Question

I am using japanese characters in a graphical user interface using python-gtk. However, instead of seeing japanese characters, I see squares with letters and numbers inside. I think I should use pango to fix this problem. After reading the pango documentation http://people.redhat.com/otaylor/pango-mirror/xfonts.shtml , I understand I should use xfonts, which are present as bitmaps, unlike the usual fonts. There seems to be a different rule in pango for xfonts but it isn't really clear what should be done.

Here is my code (I am actually trying to print the word 'japanese' in japanese on screen):

jap_lang = u"\uFF62 \u65E5 \u672C \u8A9E \u300D"
button_language = gtk.Label()
button_language.set_label(jap_lang)

On the site http://people.redhat.com/otaylor/pango-mirror/design.shtml I read that Pango provides label widgets that transparently support Unicode and multi-lingual text. Are the gtk labels supporting Unicode also, since gtk uses Pango? Or should we use explicit Pango labels?

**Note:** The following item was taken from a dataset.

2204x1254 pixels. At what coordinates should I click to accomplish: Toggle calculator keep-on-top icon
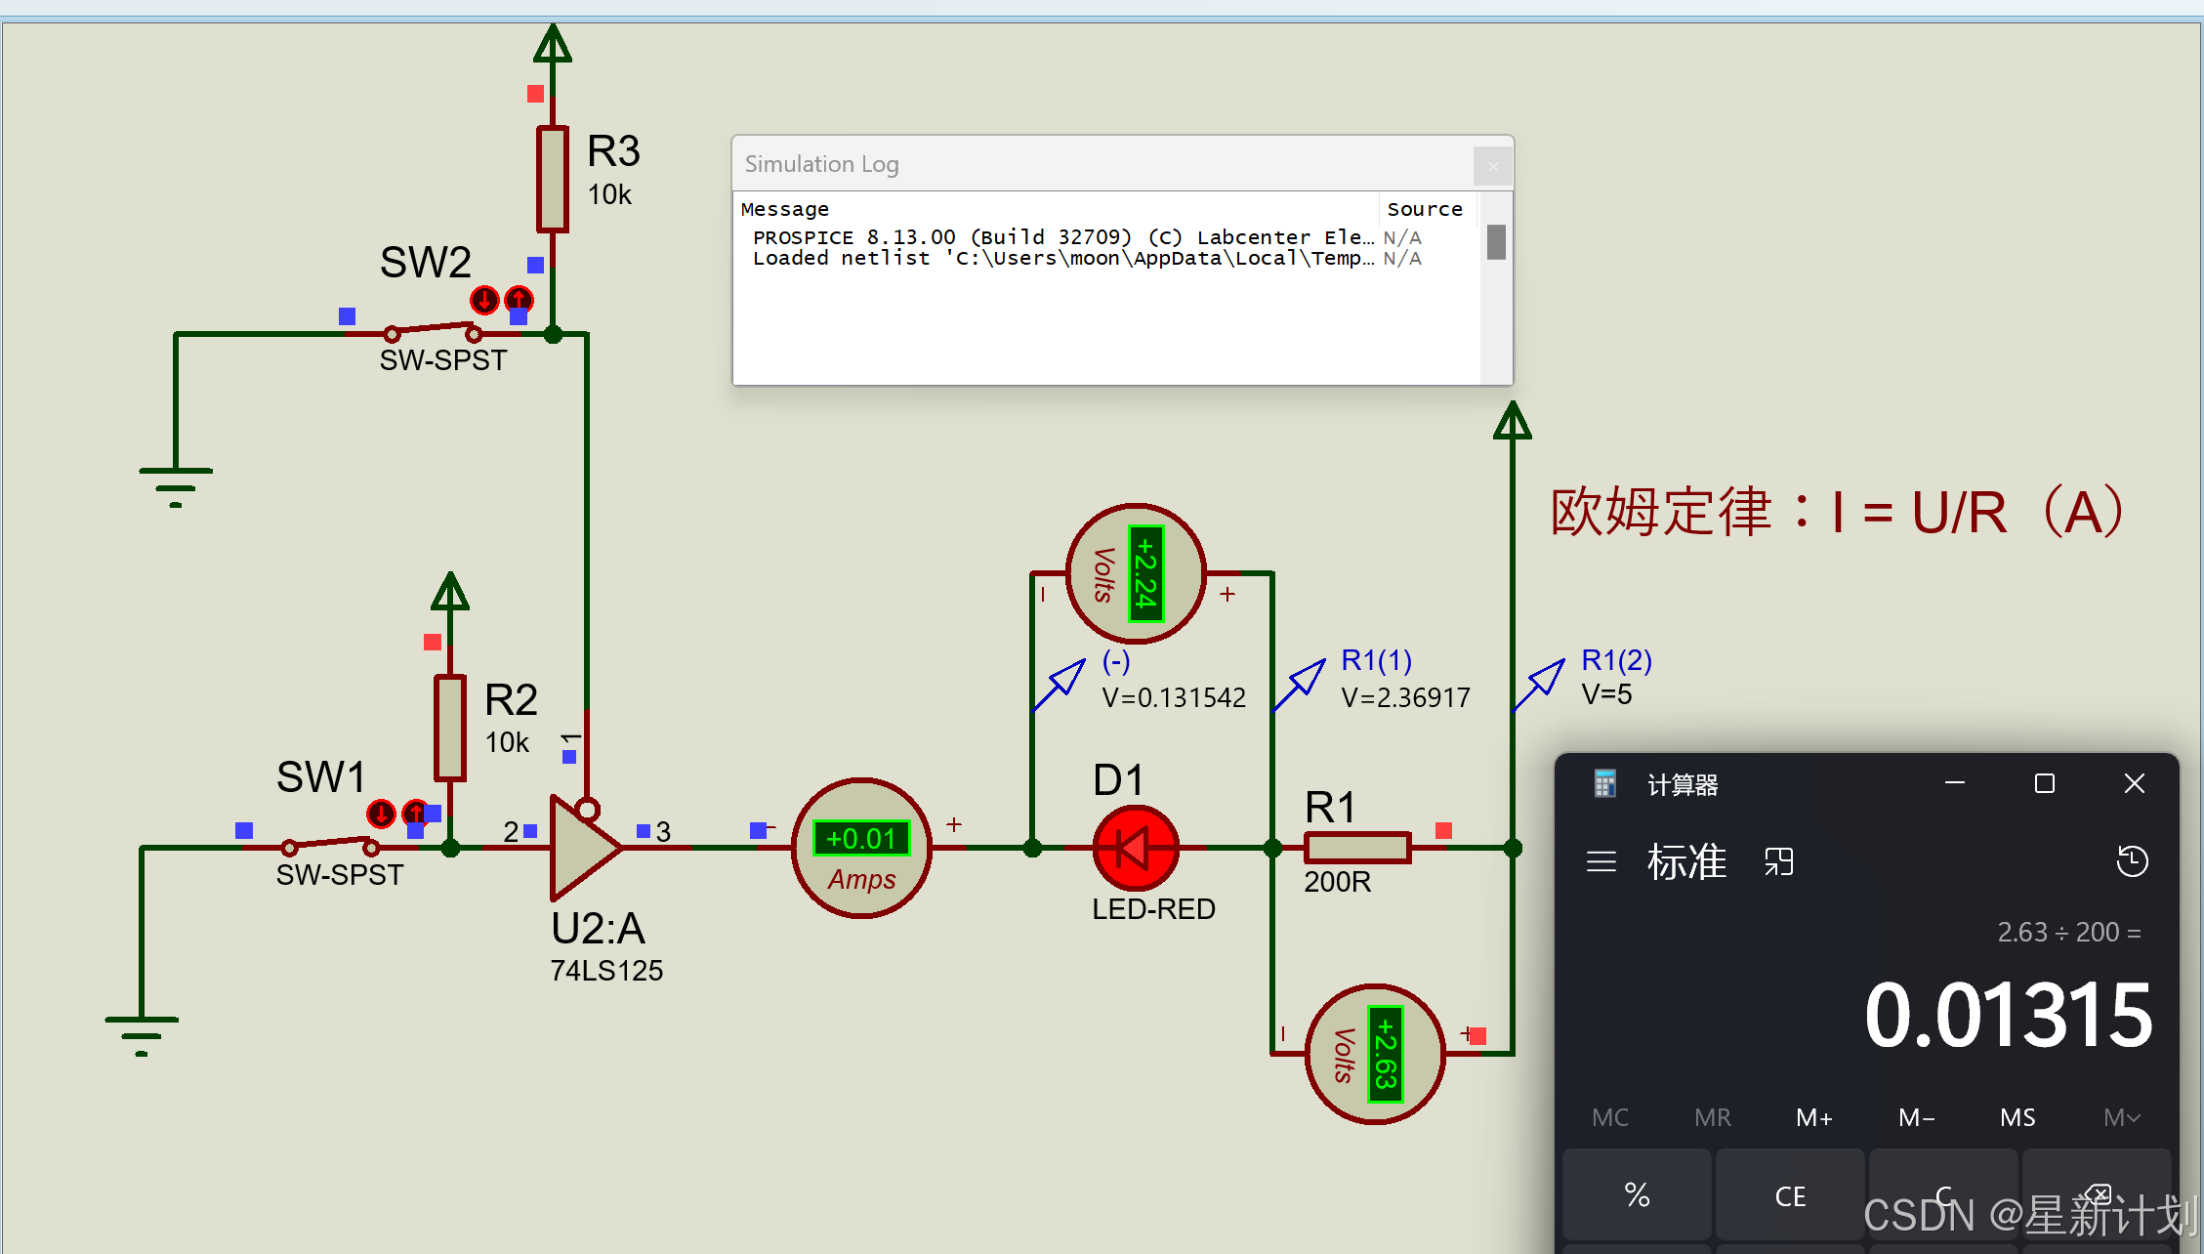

p.s. I thought first that the Japanese-font was not supported by my computer, but even after installing module xfonts-intl-japanese (with apt-get on Linux), the characters shown on screen were not japanese.

p.s.2. When I write:

jap_lang = u"\u2030"

instead of the japanese unicode characters, the character shown is the promille character. So it works for normal fonts (instead of xfonts)

Was it helpful?

Solution

I installed the japanese font, ttf-takao (now called fonts-takao) and now it works.